__Source records__.
○ ○ ○ ○
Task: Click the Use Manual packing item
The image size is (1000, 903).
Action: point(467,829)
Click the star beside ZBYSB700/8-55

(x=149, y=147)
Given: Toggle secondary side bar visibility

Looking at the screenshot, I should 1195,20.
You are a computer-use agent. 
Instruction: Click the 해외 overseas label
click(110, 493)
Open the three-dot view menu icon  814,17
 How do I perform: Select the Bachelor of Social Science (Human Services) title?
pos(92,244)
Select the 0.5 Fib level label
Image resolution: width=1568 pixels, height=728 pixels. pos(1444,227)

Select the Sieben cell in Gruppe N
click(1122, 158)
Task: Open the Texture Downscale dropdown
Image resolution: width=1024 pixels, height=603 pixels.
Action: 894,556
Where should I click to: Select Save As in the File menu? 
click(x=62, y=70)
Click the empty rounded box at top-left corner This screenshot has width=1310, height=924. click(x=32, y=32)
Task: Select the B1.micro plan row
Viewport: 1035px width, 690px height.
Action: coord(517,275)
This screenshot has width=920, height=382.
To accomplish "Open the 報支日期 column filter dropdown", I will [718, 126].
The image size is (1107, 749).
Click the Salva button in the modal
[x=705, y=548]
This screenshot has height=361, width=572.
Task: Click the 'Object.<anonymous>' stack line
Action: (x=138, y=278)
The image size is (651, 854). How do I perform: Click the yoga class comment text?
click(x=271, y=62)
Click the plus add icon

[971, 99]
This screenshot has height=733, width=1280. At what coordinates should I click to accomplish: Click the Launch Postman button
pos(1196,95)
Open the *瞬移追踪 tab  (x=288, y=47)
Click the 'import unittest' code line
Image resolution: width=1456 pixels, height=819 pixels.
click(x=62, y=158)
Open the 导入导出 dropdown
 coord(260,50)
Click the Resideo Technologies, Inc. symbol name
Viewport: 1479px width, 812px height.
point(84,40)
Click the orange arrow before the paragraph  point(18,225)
○ ○ ○ ○
List every line of the records above that contains the string "Open", and reproduce each of those lines in full.

__IN RESPONSE__.
Open the three-dot view menu icon  814,17
Task: Open the Texture Downscale dropdown
To accomplish "Open the 報支日期 column filter dropdown", I will [718, 126].
Open the *瞬移追踪 tab  (x=288, y=47)
Open the 导入导出 dropdown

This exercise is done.